Prime Minister defends Qantas decision on Taiwan sovereignty

Prime Minister defends Qantas decision on Taiwan sovereignty
Photo by Arpingstone via Wikimedia Commons

Prime Minister of Australia Malcolm Turnbull has jumped to defend Qantas’ controversial decision to give in to pressure from Chinese officials to no longer list Taiwan as an independent nation. This news comes after the head of Foreign Affairs called the move by China “economic coercion”.

Qantas had recently confirmed that it will be adjusting references to Taiwan on its website and marketing material to reflect that it is a part of China. Earlier in the year, China’s authority for civil aviation made demands of more than 35 airlines to remove any references that implied or suggested Taiwan was a sovereign country.

The Chinese concerns were focused on every last mention of Taiwan, such as in drop down menus on websites when selecting destinations.

CEO of Qantas, Alan Joyce, has defended the decision by his airline saying that it was only following existing Australian foreign policy.

Mr Joyce said that commercial airlines did not have a say in what a country was labelled as and that Qantas was not doing anything different than the Australian government. He went on to say that he thought this was “the case for a lot of airlines”.

Prime Minister Turnbull agreed with Mr Joyce, saying that the matter was for Qantas to decide.

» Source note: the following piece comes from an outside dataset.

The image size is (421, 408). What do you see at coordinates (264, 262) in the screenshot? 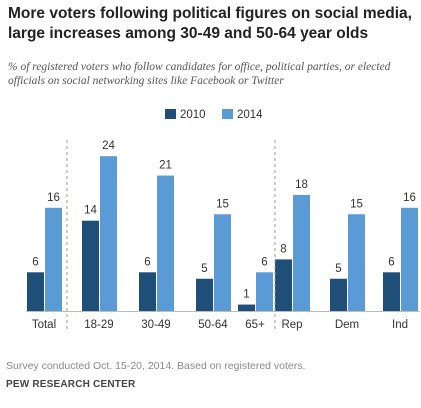
I see `data-label-2014-65+: 6` at bounding box center [264, 262].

He said that while Australia “of course” dealt with Taiwan, that we also have a “one China policy”.

Marise Payne, the federal Defence Minister, suggested that China should not be interfering with the operations of private business.  British Airways seems to have followed China’s directive, with its website now listing Taiwan as a region in China.

American Airlines has confirmed that it received the letter from China but has not made any further comments and has not changed any material, online or otherwise.

Leader of the Opposition, Bill Shorten, said that this was a “complex issue” for Qantas and that he would “rather that hadn’t happened”. However, Mr Shorten disclaimed that it was a “business decision for Qantas” and that he did not intend to dictate what they should do with “their airline”.